En date du même jour, le ministre, prit à l’égard de l’intéressé, une décision de retour qui est fondée sur les considérations suivantes :

« Vu les articles 100 et 109 à 115 de la loi modifiée du 29 août 2008 sur la libre circulation des personnes et l'immigration ;

Attendu que l'intéressé n'est pas en possession d'un passeport en cours de validité ;

Attendu que l'intéressé n'est pas en possession d'un visa en cours de validité ;

Attendu que l'intéressé n'est ni en possession d'une autorisation de séjour valable pour une durée supérieure à trois mois ni d'une autorisation de travail ;

Que par conséquent il existe un risque de fuite dans le chef de l'intéressé ; (…) ».
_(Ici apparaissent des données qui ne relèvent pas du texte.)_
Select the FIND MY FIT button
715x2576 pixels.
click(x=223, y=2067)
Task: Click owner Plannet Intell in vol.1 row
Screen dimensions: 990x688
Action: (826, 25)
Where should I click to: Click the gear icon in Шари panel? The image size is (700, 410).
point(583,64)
Par arrêté du même jour, le ministre ordonna le placement de Monsieur … au Centre de rétention pour une durée de trois mois à partir de la notification dudit arrêté sur le fondement de l’article 10 de la loi du 5 mai 2006. Ledit arrêté, qui fut notifié à l’intéressé en date du 27 juillet 2012, est fondé sur les considérations suivantes :

« Vu l'article 10 de la loi modifiée du 5 mai 2006 relative au droit d'asile et à des formes complémentaires de protection ;

Vu la loi du 28 mai 2009 concernant le Centre de rétention ;

Vu le rapport N° SPJ/15/2012/216321.1/HA du 25 avril 2012 établi par le Service de police judiciaire, section police des étrangers et des jeux ;

Considérant que l’intéressé n’est pas possession d’un document de voyage valable ;

- qu’il se trouve en séjour irrégulier au pays ;

Considérant que l'intéressé a déposé une demande de protection internationale au Luxembourg en date du 25 avril 2012;

-qu’une demande de reprise en charge en vertu de l’article 4§5 du règlement (CE) n°343/2003 du Conseil du 18 février 2003 a été adressée aux autorités néerlandaises en date du 16 juillet 2012 ;

- que les autorités néerlandaises ont marqué leur accord de reprise en charge en date du 17 juillet 2012 ;

Considérant qu’un éloignement immédiat n’est pas possible ;

Considérant qu'il existe un risque de fuite, alors que l'intéressé est susceptible de se soustraire à la mesure d’éloignement ;

- que la mesure de placement est nécessaire afin de ne pas compromettre le transfert de l’intéressé vers les Pays-Bas ; ».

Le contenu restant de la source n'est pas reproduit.